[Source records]
+++++
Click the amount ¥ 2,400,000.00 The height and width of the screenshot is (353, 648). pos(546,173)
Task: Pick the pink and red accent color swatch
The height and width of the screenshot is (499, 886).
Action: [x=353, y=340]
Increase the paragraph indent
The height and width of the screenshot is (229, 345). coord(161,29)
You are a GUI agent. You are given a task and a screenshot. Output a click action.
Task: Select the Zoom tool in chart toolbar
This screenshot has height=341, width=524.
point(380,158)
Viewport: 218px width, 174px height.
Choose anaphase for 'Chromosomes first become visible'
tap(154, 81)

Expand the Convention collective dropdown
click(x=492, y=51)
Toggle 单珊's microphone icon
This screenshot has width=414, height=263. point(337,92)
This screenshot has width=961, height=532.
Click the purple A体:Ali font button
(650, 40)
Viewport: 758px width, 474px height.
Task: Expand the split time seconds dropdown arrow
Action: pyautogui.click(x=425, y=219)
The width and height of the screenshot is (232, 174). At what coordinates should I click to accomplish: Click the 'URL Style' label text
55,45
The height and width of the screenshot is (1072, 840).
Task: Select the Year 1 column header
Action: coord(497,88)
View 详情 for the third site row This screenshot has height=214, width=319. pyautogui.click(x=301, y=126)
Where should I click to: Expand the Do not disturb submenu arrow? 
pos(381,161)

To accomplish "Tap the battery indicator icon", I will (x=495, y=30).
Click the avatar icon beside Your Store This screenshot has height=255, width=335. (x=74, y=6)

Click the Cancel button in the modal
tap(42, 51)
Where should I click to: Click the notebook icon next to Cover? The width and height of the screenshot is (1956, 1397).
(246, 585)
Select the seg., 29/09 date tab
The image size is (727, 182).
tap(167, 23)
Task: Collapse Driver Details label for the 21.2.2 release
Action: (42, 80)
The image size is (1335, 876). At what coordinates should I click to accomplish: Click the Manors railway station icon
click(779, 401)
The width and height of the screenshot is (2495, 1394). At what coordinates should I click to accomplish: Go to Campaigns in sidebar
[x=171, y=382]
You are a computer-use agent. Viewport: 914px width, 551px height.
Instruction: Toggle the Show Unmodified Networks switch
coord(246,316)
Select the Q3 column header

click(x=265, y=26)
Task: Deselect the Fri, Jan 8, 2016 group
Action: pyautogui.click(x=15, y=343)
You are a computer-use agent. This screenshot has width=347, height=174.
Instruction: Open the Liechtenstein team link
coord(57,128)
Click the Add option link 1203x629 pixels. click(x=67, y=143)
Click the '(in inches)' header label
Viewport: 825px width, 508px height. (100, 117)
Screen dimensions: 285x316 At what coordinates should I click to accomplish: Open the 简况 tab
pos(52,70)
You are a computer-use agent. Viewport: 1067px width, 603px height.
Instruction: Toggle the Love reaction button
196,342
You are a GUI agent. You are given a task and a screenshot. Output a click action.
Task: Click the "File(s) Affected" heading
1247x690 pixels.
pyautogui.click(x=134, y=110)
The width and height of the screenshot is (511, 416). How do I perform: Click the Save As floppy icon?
+++++
Problem details
Transcribe the stretch of the material from the line containing "You are a computer-use agent. Viewport: 1067px" through the end of the material, reproducing every line without changes.

Expected output
You are a computer-use agent. Viewport: 1067px width, 603px height.
Instruction: Toggle the Love reaction button
196,342
You are a GUI agent. You are given a task and a screenshot. Output a click action.
Task: Click the "File(s) Affected" heading
1247x690 pixels.
pyautogui.click(x=134, y=110)
The width and height of the screenshot is (511, 416). How do I perform: Click the Save As floppy icon?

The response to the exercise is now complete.